Nebenwirkungen der Pandemie

Kurzarbeitergeld: Wann Mitarbeiter Steuern nachzahlen müssen

Im vergangenen Jahr erhielten auch viele Praxis- und Klinikmitarbeiter Kurzarbeitergeld. Eine Folge: Sie müssen eine Steuererklärung machen. Ob Nachzahlungen drohen, hängt vom Einzelfall ab. Manchmal gibt es auch etwas zurück.

(dpa/tmn) In der Corona-Krise wurden viele Beschäftigte in Kurzarbeit geschickt. Allein vom 1. bis 24. Februar wurde laut Bundesarbeitsagentur für 500.000 Personen Kurzarbeit angezeigt. Im Dezember 2020 erhielten noch 2,39 Millionen Arbeitnehmer Kurzarbeitergeld. Der Höchststand wurde im April 2020 erreicht – mit knapp sechs Millionen Beschäftigten in Kurzarbeit.

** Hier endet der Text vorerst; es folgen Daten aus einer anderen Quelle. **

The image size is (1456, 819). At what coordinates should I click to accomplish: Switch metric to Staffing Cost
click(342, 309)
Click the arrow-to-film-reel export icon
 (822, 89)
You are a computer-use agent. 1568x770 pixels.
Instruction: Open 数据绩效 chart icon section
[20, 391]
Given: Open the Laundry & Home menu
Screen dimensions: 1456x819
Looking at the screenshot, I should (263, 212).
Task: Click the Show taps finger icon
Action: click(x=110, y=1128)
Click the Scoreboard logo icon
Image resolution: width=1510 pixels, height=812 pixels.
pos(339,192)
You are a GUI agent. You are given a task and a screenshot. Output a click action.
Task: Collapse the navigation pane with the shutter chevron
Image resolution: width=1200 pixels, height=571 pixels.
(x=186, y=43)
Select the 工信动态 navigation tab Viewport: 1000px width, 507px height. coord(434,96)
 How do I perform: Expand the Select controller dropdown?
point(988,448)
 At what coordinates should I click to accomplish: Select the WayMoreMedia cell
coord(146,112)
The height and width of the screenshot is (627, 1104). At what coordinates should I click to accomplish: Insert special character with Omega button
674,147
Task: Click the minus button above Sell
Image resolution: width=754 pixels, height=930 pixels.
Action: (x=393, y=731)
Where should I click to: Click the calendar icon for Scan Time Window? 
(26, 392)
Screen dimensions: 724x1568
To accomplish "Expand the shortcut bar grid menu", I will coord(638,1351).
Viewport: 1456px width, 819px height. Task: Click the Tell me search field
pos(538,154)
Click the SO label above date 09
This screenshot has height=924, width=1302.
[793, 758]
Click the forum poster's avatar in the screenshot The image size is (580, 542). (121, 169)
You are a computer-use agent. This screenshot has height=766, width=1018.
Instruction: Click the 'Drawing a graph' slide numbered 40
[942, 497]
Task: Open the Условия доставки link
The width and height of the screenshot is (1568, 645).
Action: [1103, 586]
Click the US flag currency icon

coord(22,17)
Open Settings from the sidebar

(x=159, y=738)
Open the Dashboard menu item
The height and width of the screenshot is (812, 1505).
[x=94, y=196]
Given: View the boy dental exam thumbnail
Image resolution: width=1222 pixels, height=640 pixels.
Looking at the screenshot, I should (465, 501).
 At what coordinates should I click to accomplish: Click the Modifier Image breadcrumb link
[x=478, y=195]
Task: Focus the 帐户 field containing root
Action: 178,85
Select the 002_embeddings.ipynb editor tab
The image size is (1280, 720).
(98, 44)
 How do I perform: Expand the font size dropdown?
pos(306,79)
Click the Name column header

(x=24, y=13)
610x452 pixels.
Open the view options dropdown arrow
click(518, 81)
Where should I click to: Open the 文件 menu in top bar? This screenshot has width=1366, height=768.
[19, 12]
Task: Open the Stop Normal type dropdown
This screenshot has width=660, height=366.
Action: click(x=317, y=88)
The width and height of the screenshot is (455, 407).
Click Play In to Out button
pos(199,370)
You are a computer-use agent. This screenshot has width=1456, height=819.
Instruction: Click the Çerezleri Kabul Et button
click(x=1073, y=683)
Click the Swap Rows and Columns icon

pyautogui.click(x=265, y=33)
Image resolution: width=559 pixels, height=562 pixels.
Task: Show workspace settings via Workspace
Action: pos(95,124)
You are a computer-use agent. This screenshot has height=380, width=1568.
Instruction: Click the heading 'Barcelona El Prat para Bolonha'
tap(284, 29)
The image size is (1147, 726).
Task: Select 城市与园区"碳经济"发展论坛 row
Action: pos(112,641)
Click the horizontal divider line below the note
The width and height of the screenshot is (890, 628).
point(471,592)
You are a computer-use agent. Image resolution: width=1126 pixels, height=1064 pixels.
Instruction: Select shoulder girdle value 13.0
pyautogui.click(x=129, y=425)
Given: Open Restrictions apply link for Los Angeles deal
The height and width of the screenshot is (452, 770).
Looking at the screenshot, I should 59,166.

Kurzarbeitergeld erhöht Steuersatz für das übrige Einkommen

Was viele nicht wissen: Wer 2020 Kurzarbeitergeld bekommen hat, zahlt darauf selbst keine Abgaben. Allerdings unterliegt das Kurzarbeitergeld dem Progressionsvorbehalt. Das führt dazu, dass das Kurzarbeitergeld den Steuersatz für die übrigen Einkünfte erhöht.

Daher ist eine Steuernachzahlung durchaus möglich, erklärt Isabel Klocke vom Bund der Steuerzahler. Etwa dann, wenn der Arbeitnehmer weniger Wochenstunden gearbeitet hat und sein Lohn mit Kurzarbeitergeld aufgestockt wurde. Aber: «Oft wird es auch zu einer Steuererstattung kommen, da für den Arbeitslohn zu viel Lohnsteuer abgezogen wurde», sagt Klocke.

So wird die Steuer berechnet

Wie viel Steuern der Arbeitnehmer für seinen Lohn – unter Berücksichtigung des Kurzarbeitergeldes – bezahlen muss und wie viel Steuern er bereits durch den Lohnsteuerabzug getilgt hat, wird mit der Einkommensteuererklärung geprüft. Zwei Beispiele:

– Steuererstattung: Ein Single mit der Steuerklasse I erzielt ein Monatsbruttoeinkommen von 4500 Euro. 2020 erhält er für drei Monate Kurzarbeit (0), insgesamt 4920 Euro. Für seinen regulären Arbeitslohn hat der Arbeitgeber Lohnsteuer von insgesamt 7380 Euro einbehalten.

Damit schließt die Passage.